Peter uses the term gall in rebuking Simon the sorcerer in Acts 8:23. This sorcerer had witnessed the power of the Holy Spirit and saw it as a means to financial gain. Simon viewed God’s Spirit as a super power he could use for his own purposes. In response to Simon’s request for the Holy Spirit, Peter told him to repent before God’s judgment came upon him and concluded with these words: “I see that you are in the gall of bitterness and in the bond of iniquity” (ESV). Here, gall is used figuratively to denote a severe moral defect in Simon that was producing bitterness in his heart.
The Law of the Old Testament also mentions gall, associating it with idolatry. As Moses confirms the covenant with the new generation of Israelites about to enter the Promised Land, he reminds them that they had seen the abominations of the surrounding nations—their idols of wood and stone and silver and gold. Then he warns the people to guard against idolatry, “lest there should be among you a root that beareth gall and wormwood” (Deuteronomy 29:18, KJV). In other words, whatever attraction idolatry may hold, it will have bitter, unsavory consequences.

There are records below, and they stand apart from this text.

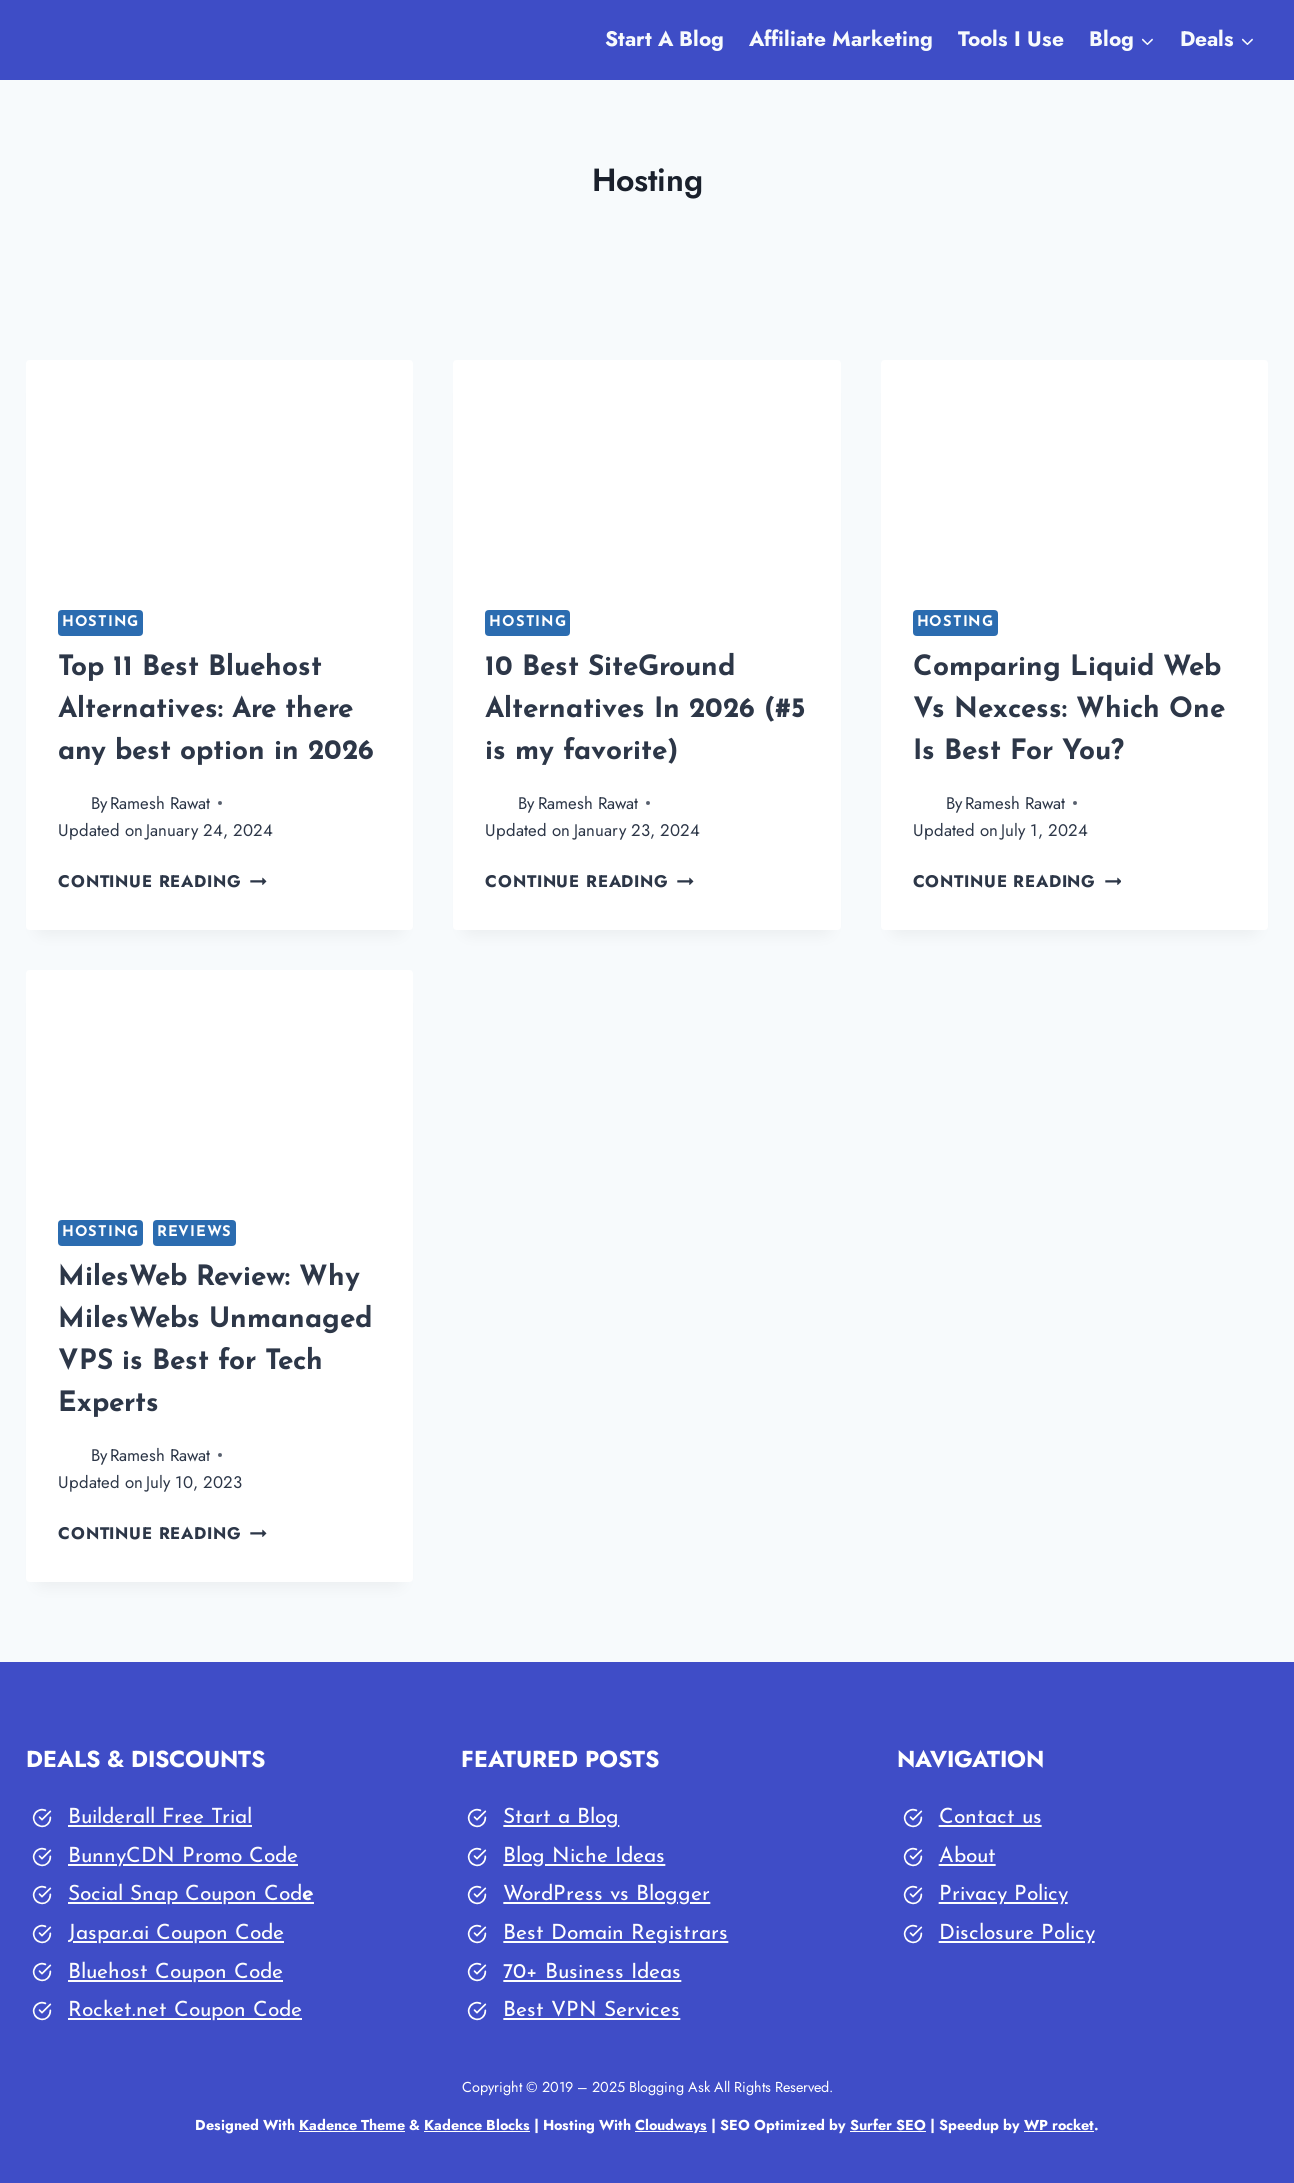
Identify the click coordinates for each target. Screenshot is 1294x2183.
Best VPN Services (591, 2010)
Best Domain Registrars (615, 1933)
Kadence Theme (352, 2125)
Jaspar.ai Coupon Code (176, 1933)
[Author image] (70, 803)
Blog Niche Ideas (584, 1856)
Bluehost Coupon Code (175, 1972)
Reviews (194, 1232)
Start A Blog (664, 39)
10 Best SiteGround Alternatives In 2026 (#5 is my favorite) (645, 710)
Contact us (990, 1817)
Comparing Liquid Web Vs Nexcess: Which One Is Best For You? (1069, 710)
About (967, 1856)
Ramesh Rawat (160, 803)
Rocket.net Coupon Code (185, 2010)
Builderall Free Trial (160, 1817)
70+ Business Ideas (592, 1972)
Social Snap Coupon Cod (185, 1894)
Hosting (100, 622)
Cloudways (671, 2125)
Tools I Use (1011, 39)
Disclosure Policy (1017, 1933)
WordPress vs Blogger (606, 1894)
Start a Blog (561, 1817)
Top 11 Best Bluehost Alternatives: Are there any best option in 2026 (216, 710)
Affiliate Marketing (841, 39)
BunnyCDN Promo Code (183, 1856)
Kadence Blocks (477, 2125)
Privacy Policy (1003, 1894)
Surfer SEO (889, 2125)
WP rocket (1060, 2125)
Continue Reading (162, 881)
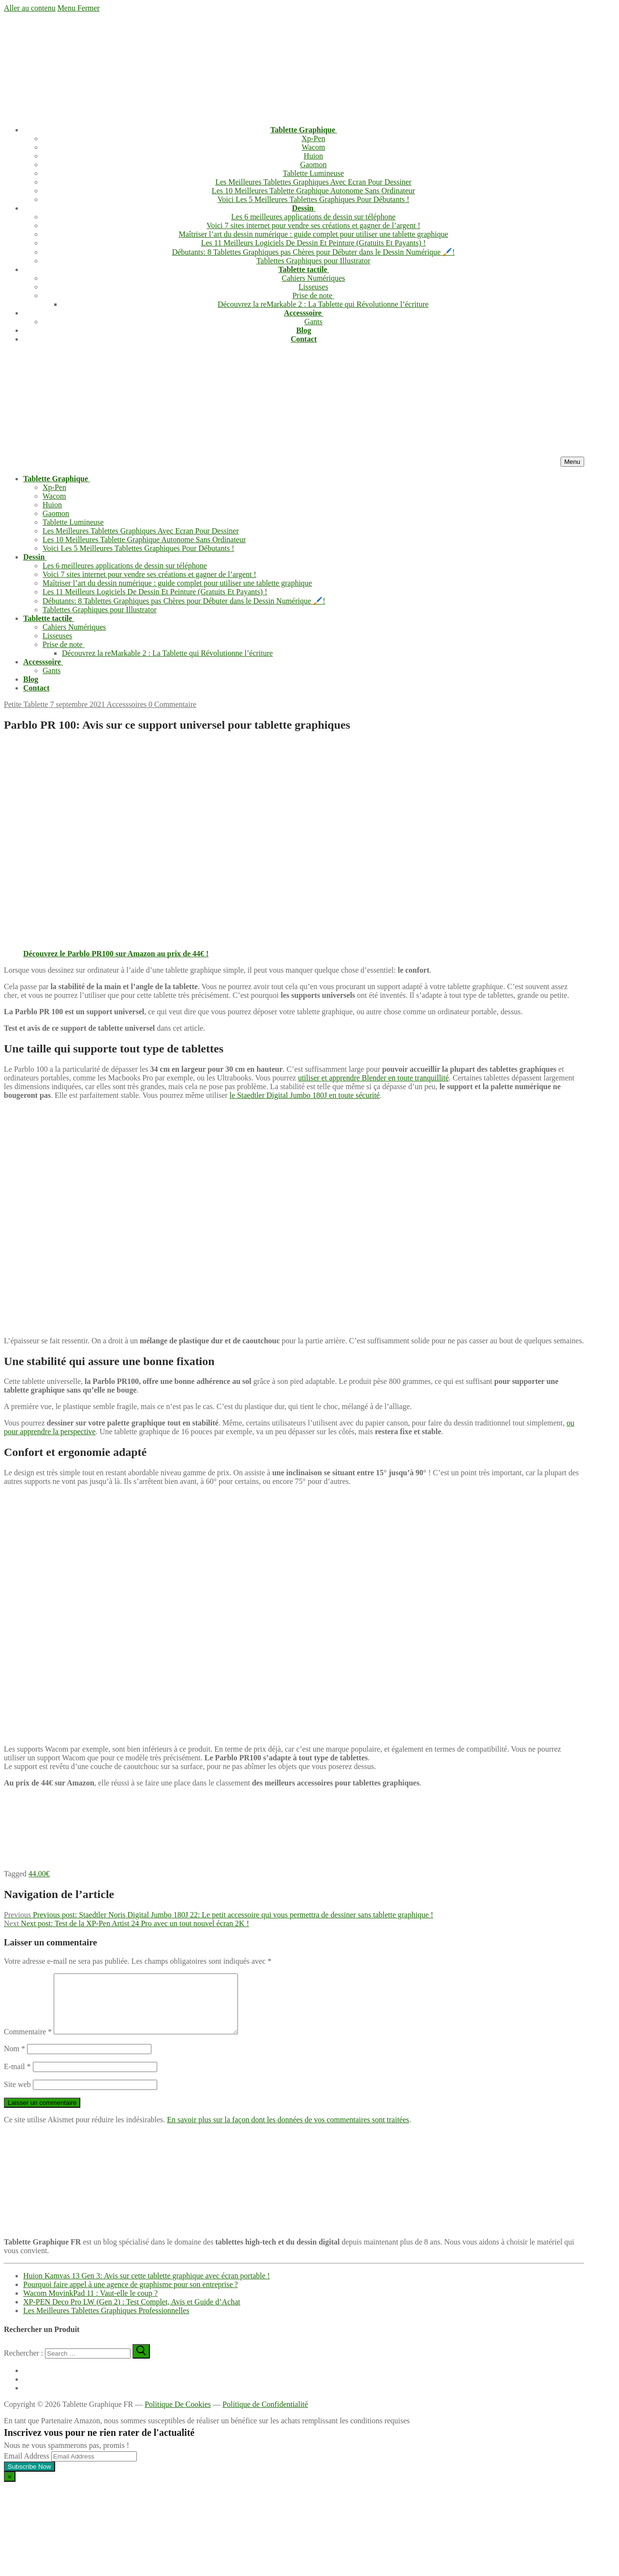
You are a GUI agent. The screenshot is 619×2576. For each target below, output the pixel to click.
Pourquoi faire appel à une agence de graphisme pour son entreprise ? (130, 2296)
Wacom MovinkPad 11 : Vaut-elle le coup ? (90, 2305)
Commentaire (28, 2043)
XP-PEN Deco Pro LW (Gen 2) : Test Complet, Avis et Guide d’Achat (131, 2313)
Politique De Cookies (178, 2416)
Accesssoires (126, 704)
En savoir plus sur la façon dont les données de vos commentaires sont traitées (288, 2131)
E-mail (17, 2078)
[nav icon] (572, 462)
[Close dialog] (9, 2488)
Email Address (26, 2467)
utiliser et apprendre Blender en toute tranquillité (373, 1078)
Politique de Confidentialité (265, 2416)
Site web (17, 2096)
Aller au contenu (30, 8)
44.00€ (39, 1874)
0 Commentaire (171, 704)
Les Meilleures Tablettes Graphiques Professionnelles (106, 2322)
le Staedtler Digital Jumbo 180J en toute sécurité (305, 1095)
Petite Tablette (26, 704)
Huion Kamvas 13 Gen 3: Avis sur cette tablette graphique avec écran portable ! (146, 2287)
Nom (14, 2060)
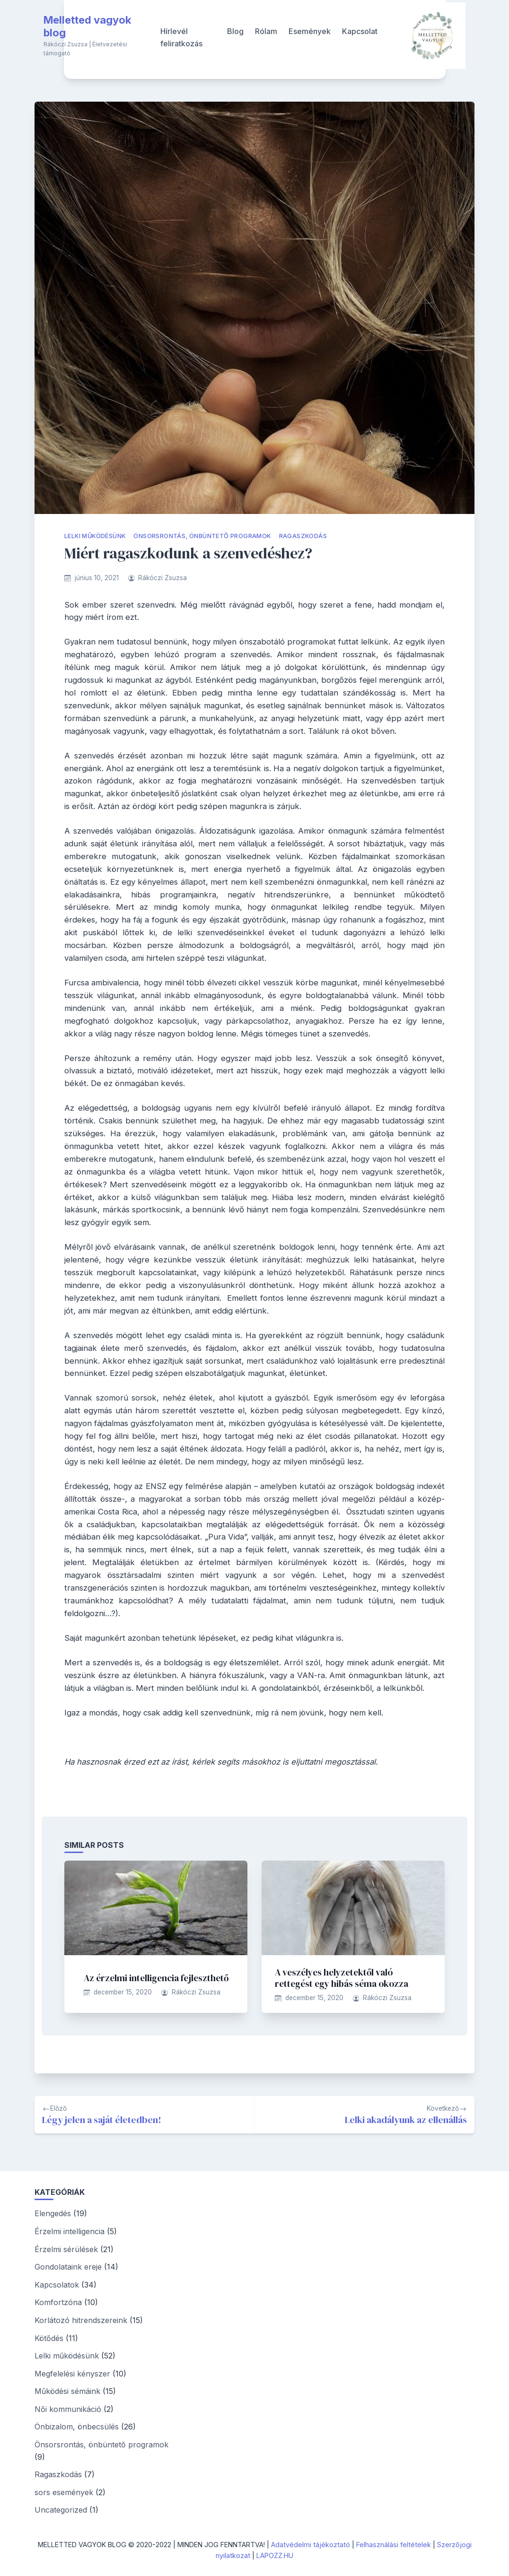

Jeremiah used the term gall in describing his life as a persecuted prophet and someone who had witnessed the destruction of Jerusalem. In Lamentations 3:15 he writes, “He has filled me with bitter herbs and given me gall to drink.” Many chapters in the Bible demonstrate that God’s people often questioned His goodness when they were suffering. Life tasted bitter, and they cried out to God about it. Jeremiah continues in verses 19–20,
“I remember my affliction and my wandering,
the bitterness and the gall.
I well remember them,
and my soul is downcast within me.”
However, Jeremiah does not end there. Through the rest of chapter 3, the author reminds us that, even in times when we feel we’ve been given gall to drink, there is reason for hope in God:
“Yet this I call to mind
and therefore I have hope:
Because of the Lord’s great love we are not consumed,
for his compassions never fail.
They are new every morning;
great is your faithfulness.
I say to myself, ‘The Lord is my portion;
therefore I will wait for him’” (Lamentations 3:21–24).